# [WHAT TO DO]
Nothing but the lines from the one containing "Instruction: Click 下载" through the one containing "Check the 机密 classification option", both included, should be given again, each exactly as written below.

Stored data entries
= Beginning of Section =

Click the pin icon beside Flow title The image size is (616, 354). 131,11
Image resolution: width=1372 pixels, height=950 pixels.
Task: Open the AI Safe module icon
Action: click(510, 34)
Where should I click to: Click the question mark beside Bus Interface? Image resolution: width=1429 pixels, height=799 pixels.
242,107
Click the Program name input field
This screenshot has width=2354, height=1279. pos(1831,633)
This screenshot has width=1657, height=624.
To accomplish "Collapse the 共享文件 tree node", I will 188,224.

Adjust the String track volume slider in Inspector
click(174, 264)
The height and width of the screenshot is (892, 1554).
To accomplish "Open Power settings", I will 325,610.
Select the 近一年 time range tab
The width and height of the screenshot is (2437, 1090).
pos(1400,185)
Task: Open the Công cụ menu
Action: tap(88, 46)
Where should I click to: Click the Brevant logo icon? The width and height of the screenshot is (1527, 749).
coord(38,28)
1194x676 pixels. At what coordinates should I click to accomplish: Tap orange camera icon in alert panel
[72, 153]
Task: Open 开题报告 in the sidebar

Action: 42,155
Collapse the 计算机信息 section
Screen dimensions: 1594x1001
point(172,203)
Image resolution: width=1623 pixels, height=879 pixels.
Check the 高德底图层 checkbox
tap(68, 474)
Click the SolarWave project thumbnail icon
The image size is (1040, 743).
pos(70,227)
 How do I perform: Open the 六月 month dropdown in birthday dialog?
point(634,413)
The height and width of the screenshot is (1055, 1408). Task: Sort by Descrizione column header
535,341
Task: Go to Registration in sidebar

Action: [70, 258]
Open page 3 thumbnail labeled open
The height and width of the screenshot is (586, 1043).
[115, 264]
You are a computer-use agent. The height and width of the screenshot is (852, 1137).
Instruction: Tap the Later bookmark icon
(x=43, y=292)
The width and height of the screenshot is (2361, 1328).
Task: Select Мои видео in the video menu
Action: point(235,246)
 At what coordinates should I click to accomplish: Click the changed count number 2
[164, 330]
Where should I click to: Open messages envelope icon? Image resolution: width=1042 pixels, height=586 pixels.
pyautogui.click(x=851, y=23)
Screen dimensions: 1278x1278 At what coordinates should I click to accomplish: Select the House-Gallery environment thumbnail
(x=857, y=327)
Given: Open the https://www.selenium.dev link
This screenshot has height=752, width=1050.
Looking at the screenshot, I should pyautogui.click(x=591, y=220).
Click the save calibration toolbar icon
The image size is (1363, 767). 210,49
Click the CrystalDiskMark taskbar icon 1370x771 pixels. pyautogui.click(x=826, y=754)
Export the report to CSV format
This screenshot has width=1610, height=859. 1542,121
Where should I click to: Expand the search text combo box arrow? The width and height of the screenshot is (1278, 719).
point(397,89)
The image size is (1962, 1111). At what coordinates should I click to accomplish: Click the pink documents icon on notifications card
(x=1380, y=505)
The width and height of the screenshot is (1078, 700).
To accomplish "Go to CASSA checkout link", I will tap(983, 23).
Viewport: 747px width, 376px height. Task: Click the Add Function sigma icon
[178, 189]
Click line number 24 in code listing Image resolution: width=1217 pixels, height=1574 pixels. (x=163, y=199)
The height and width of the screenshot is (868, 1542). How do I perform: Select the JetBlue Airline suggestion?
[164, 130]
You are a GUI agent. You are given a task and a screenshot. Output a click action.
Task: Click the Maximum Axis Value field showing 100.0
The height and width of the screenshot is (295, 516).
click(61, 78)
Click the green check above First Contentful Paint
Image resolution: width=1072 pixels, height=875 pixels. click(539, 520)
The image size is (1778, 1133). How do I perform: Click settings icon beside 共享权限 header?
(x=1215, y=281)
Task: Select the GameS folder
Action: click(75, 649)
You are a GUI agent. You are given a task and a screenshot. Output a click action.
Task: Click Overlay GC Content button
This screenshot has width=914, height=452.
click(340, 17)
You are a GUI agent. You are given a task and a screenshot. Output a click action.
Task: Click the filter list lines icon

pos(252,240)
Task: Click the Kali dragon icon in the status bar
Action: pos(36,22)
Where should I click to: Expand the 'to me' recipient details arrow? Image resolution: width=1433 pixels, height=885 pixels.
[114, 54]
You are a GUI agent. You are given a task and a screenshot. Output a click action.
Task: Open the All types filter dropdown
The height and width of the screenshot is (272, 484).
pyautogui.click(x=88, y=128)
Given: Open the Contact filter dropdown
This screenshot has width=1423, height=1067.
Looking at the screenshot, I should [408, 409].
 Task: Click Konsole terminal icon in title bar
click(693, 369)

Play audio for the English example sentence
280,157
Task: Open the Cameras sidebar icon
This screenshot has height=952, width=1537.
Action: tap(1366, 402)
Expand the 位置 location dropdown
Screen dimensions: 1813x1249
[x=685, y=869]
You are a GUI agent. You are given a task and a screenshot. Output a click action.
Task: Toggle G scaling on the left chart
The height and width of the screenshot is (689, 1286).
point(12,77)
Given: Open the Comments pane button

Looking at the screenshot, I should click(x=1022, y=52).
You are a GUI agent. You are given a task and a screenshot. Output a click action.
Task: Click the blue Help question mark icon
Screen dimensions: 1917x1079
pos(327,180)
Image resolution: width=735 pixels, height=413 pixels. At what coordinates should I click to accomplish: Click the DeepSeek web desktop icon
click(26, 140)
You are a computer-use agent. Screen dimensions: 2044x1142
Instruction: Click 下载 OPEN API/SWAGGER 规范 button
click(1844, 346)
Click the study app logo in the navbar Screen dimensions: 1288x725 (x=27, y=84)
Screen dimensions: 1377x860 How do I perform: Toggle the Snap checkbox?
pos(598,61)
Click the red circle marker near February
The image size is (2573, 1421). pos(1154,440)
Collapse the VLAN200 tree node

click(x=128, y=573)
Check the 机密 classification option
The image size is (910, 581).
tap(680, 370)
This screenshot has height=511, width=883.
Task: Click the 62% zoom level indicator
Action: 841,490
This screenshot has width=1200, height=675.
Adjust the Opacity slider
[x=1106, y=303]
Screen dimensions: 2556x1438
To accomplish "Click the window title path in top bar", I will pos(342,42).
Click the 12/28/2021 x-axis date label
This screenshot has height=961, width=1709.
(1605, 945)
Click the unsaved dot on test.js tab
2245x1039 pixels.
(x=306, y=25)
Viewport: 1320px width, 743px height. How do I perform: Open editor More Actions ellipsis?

= End of Section =

# [COMPLETED TASK]
Instruction: Click 下载 OPEN API/SWAGGER 规范 button
click(1844, 346)
Click the study app logo in the navbar Screen dimensions: 1288x725 (x=27, y=84)
Screen dimensions: 1377x860 How do I perform: Toggle the Snap checkbox?
pos(598,61)
Click the red circle marker near February
The image size is (2573, 1421). pos(1154,440)
Collapse the VLAN200 tree node

click(x=128, y=573)
Check the 机密 classification option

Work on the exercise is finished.